Wednesday, March 26, 2014

S&P 500 Drops: Blame Mondays?

Stocks fell today despite the lack of anything significant that would drive down the prices of Netflix (NFLX), Alexion Pharmaceuticals (ALXN) and Facebook (FB), among other high fliers.

Reuters

The S&P 500 fell 0.5% to 1,857.44 as Netflix plunged, 6.7% to $378.90, Facebook declined 4.7% to $64.10 and Alexion Pharmaceuticals dropped 6.3% to $149.76 as biotech stocks continued to sell off. The Dow Jones Industrial Average, however, dropped just 0.2% to 16,276.69 thanks to its lack of stocks like Netflix, Facebook and Alexion Pharmaceuticals. The Dow was also helped by the strong performance of International Business Machines (IBM), which rose 0.9% to $188.25 and Procter & Gamble (PG), which advanced 1.8% to $79.30.

Don’t blame global economic activity, says JPMorgan’s David Hensley, which is looking OK despite disappointment in China:

Taken in sum, the flash PMIs suggest some underlying slowing is occurring in the global factory sector, though perhaps not to the degree that we'd anticipated. Based on today's flash releases, the global PMI is expected to decline 0.8pts to 52.5 in March. Output is prospectively down 0.5pts on a preliminary basis to 54.1. After holding at roughly the same level for four months, this would mark a low back to October. That said, the output PMI would still be consistent with 4.7% annualized global IP growth, nearly 1%-pt above the rate observed in January (3m saar) and 1.5%-pts higher than where we expect for February.

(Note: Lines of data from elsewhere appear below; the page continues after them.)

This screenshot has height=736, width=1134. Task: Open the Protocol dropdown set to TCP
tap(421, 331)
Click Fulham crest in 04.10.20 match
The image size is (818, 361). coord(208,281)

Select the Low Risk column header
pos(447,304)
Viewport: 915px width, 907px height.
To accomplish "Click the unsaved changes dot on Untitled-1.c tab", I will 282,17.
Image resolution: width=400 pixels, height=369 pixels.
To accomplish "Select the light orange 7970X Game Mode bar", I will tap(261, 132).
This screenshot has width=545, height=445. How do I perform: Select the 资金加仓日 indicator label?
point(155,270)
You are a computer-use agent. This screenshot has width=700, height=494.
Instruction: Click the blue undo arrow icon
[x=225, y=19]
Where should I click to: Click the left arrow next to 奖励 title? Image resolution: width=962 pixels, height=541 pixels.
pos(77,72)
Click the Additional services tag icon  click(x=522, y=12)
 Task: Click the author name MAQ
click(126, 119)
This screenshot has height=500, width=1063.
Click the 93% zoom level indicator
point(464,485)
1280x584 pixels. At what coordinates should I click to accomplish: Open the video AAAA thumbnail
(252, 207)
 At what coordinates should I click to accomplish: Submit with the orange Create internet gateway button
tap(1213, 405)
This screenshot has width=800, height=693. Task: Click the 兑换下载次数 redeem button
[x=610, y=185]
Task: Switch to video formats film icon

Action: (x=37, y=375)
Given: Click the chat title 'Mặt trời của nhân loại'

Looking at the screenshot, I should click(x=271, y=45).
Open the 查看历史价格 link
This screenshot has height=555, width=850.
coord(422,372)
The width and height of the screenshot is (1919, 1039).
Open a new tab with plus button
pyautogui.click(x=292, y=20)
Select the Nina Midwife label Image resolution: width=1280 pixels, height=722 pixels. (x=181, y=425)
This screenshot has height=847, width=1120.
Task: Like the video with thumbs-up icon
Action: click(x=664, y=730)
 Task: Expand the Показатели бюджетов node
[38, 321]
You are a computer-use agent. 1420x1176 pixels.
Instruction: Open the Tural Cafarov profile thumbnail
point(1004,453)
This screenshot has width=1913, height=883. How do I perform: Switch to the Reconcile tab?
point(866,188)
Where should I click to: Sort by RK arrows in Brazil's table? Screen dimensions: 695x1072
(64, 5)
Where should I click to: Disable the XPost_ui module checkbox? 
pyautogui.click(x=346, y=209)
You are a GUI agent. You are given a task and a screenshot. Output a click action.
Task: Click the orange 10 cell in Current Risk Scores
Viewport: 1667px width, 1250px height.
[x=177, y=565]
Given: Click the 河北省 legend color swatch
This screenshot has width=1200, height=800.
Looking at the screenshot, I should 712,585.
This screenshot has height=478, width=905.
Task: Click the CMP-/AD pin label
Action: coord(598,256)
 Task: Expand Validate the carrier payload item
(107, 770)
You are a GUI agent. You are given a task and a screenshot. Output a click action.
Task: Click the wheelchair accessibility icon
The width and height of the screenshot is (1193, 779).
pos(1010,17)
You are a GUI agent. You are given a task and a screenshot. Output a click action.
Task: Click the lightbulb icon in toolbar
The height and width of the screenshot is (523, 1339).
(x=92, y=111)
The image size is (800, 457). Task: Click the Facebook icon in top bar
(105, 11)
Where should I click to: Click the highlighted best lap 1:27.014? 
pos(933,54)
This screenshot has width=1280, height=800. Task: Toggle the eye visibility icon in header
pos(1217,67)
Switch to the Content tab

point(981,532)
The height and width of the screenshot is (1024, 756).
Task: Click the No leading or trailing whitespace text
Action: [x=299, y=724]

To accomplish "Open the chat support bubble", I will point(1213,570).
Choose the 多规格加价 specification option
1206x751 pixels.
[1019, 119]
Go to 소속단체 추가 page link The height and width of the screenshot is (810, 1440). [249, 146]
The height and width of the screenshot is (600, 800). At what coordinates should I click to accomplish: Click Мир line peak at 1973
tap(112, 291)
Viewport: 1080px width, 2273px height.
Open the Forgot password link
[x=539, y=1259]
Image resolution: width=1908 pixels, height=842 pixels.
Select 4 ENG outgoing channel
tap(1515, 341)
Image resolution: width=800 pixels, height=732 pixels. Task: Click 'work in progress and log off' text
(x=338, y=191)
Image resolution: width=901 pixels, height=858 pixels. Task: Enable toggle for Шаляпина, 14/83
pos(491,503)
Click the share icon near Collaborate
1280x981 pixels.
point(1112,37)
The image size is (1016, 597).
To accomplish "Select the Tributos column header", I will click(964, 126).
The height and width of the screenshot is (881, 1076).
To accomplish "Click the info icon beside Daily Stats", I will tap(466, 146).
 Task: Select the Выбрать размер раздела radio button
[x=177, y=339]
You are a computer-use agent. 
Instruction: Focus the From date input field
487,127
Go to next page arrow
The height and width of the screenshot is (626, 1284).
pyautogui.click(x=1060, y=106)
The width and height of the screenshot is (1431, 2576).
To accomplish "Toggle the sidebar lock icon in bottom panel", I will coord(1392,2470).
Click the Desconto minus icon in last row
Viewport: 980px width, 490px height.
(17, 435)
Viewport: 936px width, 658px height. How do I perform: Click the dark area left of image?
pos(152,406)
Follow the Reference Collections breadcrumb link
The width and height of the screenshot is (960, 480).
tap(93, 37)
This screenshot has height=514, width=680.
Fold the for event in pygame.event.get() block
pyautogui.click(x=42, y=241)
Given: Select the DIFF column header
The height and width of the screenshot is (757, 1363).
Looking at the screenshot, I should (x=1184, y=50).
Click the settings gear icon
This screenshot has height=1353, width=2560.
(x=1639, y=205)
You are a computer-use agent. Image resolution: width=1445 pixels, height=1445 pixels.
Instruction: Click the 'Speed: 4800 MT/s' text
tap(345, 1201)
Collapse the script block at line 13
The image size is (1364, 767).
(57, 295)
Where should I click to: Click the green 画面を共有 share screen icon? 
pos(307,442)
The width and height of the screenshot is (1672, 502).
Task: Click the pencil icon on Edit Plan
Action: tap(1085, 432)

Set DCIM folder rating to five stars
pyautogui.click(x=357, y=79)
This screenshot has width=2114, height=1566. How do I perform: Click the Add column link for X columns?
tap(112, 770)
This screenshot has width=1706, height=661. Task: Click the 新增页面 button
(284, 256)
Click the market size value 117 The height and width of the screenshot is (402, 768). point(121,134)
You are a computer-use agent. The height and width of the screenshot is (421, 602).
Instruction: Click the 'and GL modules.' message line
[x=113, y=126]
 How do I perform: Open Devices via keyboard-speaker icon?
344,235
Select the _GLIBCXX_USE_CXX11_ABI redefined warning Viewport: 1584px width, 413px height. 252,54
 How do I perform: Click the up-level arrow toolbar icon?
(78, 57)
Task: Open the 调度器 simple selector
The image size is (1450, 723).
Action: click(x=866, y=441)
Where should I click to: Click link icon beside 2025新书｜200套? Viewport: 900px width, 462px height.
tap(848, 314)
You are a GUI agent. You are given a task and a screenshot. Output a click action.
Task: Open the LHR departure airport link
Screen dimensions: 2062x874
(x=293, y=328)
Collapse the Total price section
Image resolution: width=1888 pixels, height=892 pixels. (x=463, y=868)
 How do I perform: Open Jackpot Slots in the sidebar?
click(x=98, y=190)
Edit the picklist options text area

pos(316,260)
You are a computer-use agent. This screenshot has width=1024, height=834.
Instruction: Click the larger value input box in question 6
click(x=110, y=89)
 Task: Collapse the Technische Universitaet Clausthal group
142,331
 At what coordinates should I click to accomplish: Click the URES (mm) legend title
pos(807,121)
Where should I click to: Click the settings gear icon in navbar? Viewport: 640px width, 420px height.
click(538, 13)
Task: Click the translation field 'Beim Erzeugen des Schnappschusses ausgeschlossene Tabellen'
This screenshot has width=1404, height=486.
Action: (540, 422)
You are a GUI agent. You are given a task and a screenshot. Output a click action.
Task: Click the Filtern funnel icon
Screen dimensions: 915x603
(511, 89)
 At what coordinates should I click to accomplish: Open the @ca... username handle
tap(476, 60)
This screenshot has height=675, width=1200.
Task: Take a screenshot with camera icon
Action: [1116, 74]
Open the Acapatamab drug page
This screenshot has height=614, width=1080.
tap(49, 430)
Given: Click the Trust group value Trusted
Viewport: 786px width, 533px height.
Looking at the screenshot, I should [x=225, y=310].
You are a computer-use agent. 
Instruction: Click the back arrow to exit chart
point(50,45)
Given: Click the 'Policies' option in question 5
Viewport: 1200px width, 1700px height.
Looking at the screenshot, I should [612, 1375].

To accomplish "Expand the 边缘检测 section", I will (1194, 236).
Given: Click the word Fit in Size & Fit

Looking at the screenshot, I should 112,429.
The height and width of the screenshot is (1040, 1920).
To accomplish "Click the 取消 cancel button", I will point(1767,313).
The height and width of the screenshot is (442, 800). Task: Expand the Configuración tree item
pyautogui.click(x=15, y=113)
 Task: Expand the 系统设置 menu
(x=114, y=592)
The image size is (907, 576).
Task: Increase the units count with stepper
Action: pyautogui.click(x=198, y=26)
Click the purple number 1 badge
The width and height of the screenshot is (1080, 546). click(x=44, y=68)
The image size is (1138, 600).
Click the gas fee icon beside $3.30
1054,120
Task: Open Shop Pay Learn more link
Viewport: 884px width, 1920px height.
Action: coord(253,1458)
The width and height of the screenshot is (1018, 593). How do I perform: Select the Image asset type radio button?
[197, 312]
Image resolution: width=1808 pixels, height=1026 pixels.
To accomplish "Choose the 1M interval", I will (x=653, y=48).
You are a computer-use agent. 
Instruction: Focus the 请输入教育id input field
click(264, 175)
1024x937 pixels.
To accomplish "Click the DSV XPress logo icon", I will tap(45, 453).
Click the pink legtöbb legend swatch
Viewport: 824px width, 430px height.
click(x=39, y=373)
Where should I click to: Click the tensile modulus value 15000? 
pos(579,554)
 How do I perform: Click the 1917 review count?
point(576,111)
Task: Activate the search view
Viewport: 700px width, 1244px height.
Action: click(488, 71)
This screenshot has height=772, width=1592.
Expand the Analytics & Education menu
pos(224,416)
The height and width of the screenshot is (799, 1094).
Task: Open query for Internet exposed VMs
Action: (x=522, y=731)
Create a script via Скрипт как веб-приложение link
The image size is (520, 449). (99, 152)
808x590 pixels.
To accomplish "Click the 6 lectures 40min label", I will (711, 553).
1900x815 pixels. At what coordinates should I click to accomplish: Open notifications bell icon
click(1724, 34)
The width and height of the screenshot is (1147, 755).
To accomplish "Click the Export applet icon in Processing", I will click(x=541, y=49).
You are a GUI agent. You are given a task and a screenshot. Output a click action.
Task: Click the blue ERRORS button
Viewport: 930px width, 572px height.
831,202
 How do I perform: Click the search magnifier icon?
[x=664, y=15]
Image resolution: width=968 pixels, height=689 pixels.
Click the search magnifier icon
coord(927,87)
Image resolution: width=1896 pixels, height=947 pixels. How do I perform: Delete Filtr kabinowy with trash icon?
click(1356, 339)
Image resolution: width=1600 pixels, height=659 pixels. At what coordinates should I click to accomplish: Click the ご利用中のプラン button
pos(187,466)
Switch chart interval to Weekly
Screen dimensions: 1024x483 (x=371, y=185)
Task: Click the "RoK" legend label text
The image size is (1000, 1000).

There’s even the possibility that the U.S. job market might be stronger than it looks, notes Citigroup’s Steven Englander, who points to an academic paper making the rounds. He writes:

Far from arguing that the unemployment rate understates the degree of slack in the labor market, the authors are arguing that the aggregate unemployment rate may overstate the degree of slack. The unemployment rate of those unemployed 26 weeks and less is almost back to where it was in 2008, and suggests a much quicker tightening in effective labor market conditions than Fed comments on the painfully slow recovery in the job market would suggest. Indeed both Krueger et al's inflation equation in column 2 of their Table 1 and our re-estimation of it suggest that the current unemployment rate for those unemployed 26 weeks or less is almost certainly below the implied NAIRU for that measure. Estimating NAIRUs is a slippery matter, so you do not want to exaggerate the implications, but again it implies a need to re-examine the reserve army of the unemployed theme, and suggests considerable intellectual pushback against this view.

Can we blame today’s the weakness on Monday? Why not, as Bespoke Investment Group notes that markets have been, on average, down on the first day of the week:

Let’s hope tomorrow’s just another, typical Tuesday.